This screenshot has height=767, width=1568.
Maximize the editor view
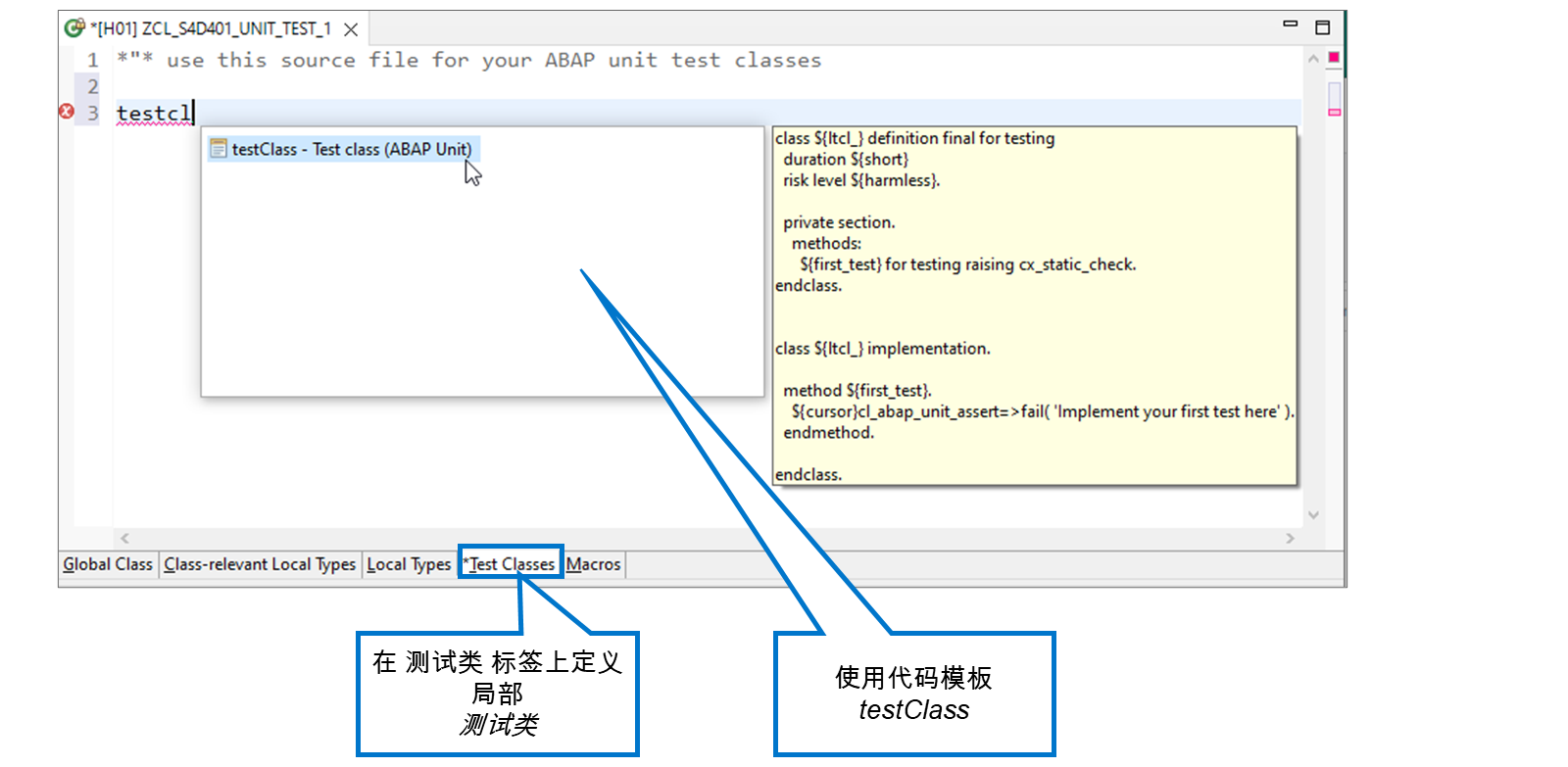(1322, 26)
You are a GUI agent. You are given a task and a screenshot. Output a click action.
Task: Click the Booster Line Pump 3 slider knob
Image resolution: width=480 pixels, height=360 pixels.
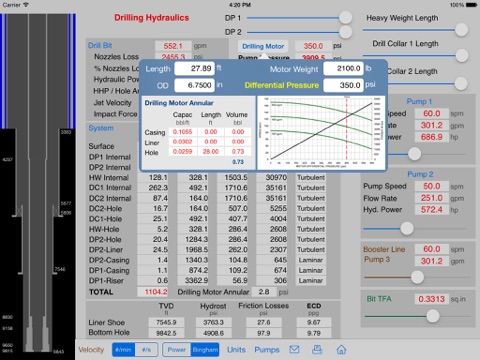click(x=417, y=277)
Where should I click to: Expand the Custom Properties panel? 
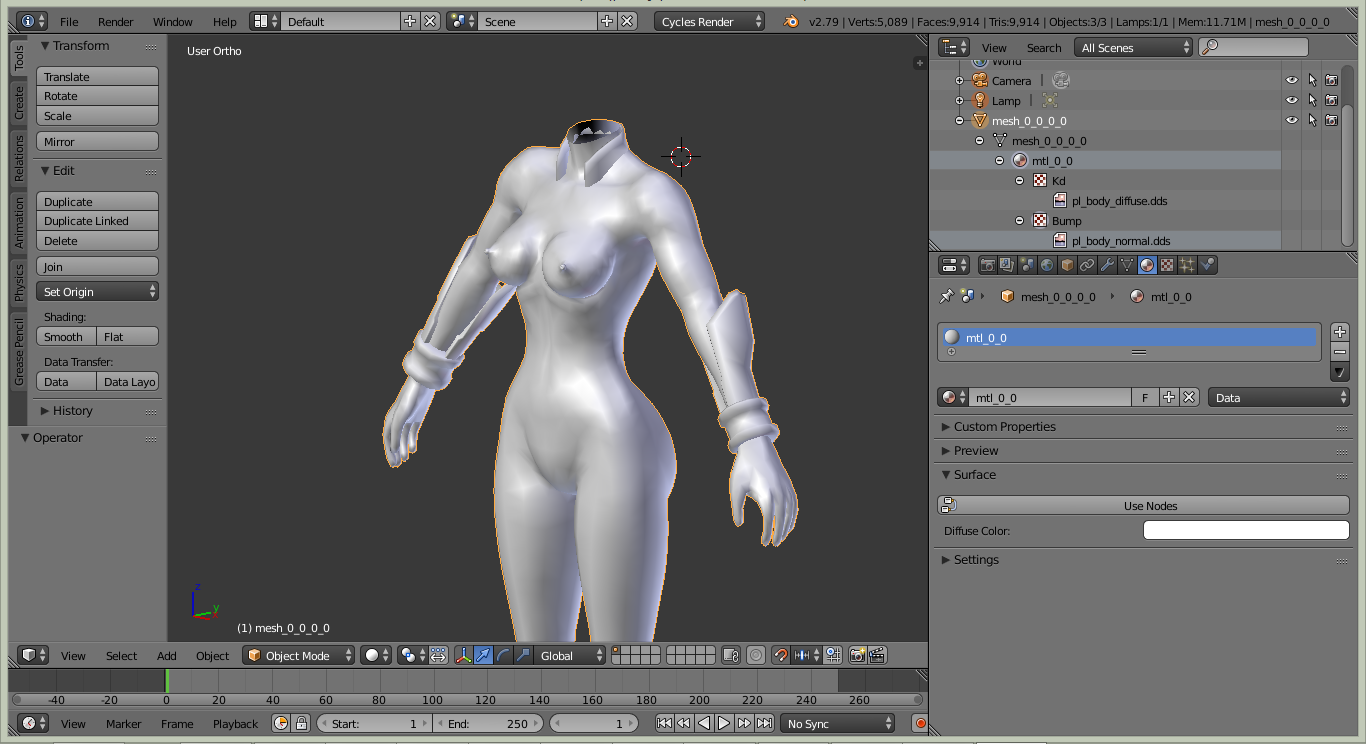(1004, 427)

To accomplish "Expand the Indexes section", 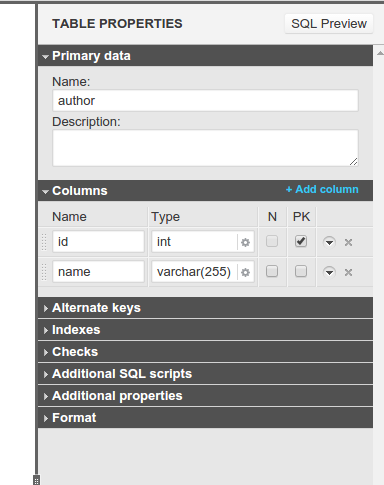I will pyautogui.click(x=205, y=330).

WHAT NEEDS TO BE DONE:
Count, in the data above, the lines that hold "screenshot". Return only that count.

SOLUTION TO THIS EXERCISE:
2